Europe pins hopes on ECB as crisis fears spread

By Luke Baker and John O'Donnell

BRUSSELS | Wed Dec 1, 2010 11:21pm GMT

BRUSSELS (Reuters) - The European Central Bank is under pressure to unveil new steps to stabilise the euro zone when it meets on Thursday as the currency bloc battles a crippling debt crisis that has stoked contagion fears in the United States and Asia.

Germany struggled to sell its government debt on Wednesday and Portugal's borrowing costs soared in further signs that an 85-billion-euro ($110.7-billion) EU/IMF rescue of Ireland last weekend and public assurances from leaders that the euro will be defended at any cost have failed to impress investors.

European Union leaders appeared to pass the baton to the ECB, which holds its monthly meeting on Thursday. Economic and Monetary Affairs Commissioner Olli Rehn said recent EU actions provided a sound basis for further stabilisation measures by the central bank, and European Commission President Jose Manuel Barroso said he was confident the ECB would take whatever action was needed.

"I'm sure the ECB is analysing the current situation and that it will take the decisions necessary to guarantee the financial stability of the euro zone," he said.

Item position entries
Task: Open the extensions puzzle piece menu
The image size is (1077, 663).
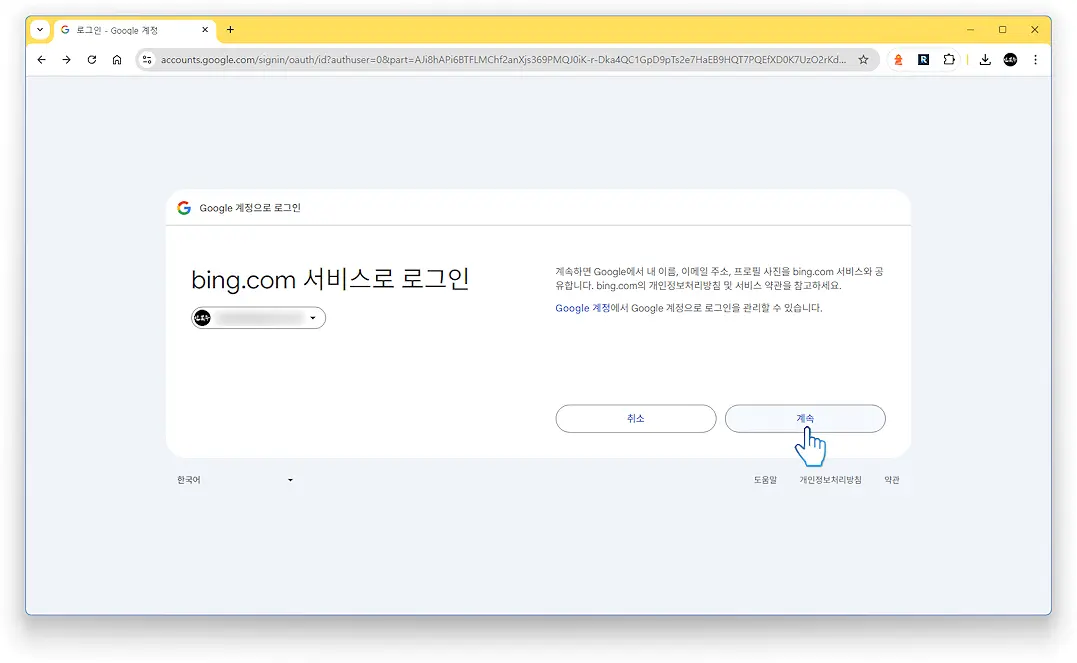Action: click(948, 59)
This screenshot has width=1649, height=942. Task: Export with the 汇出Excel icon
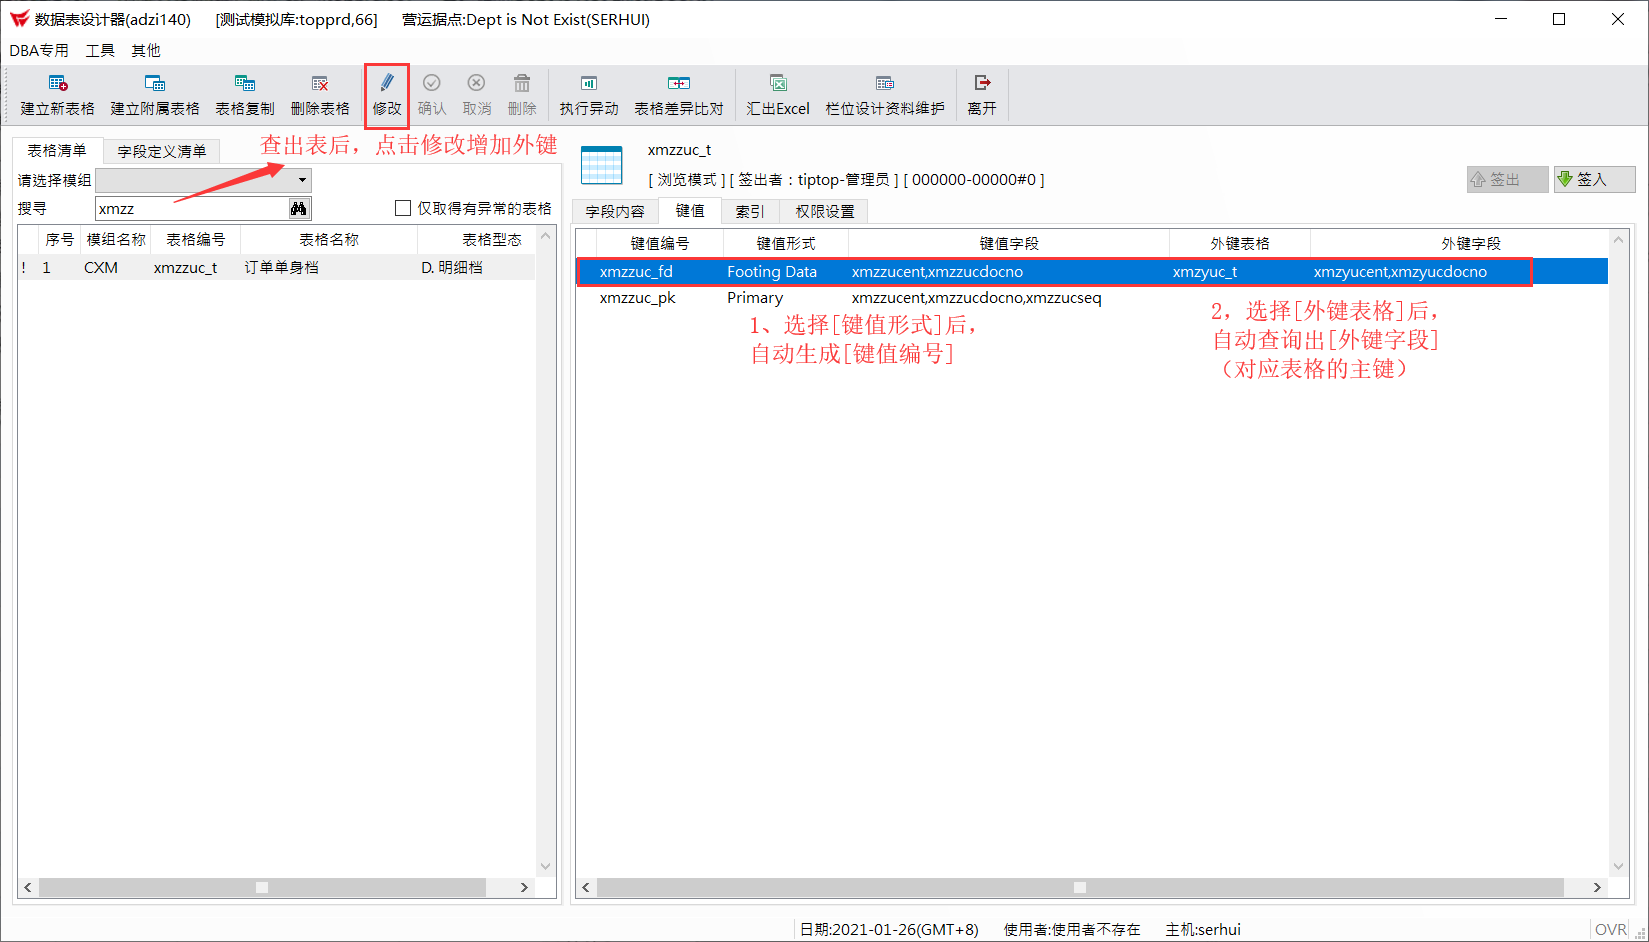[x=778, y=83]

**JOBS:**
A: According to the article on the euro zone debt crisis, what was the size of the EU/IMF rescue of Ireland?
B: In the article on the euro zone debt crisis, rewrite the stretch from "European Union leaders" through "action was needed.", changing "monthly" to "scheduled".
C: Name every country that the article on the euro zone debt crisis mentions.

**ANSWERS PROVIDED:**
A: 85 billion euros ($110.7 billion).

B:
European Union leaders appeared to pass the baton to the ECB, which holds its scheduled meeting on Thursday. Economic and Monetary Affairs Commissioner Olli Rehn said recent EU actions provided a sound basis for further stabilisation measures by the central bank, and European Commission President Jose Manuel Barroso said he was confident the ECB would take whatever action was needed.

C: United States, Germany, Portugal, Ireland